● About this task
Below is a block of records; repeat each one exactly.

● Items from a data source
----------

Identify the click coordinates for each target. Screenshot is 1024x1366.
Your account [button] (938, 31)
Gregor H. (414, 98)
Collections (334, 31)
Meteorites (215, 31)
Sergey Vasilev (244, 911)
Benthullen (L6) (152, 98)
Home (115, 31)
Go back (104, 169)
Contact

----------

● Solved exercise
Identify the click coordinates for each target. Screenshot is 1024x1366.
Your account [button] (938, 31)
Gregor H. (414, 98)
Collections (334, 31)
Meteorites (215, 31)
Sergey Vasilev (244, 911)
Benthullen (L6) (152, 98)
Home (115, 31)
Go back (104, 169)
Contact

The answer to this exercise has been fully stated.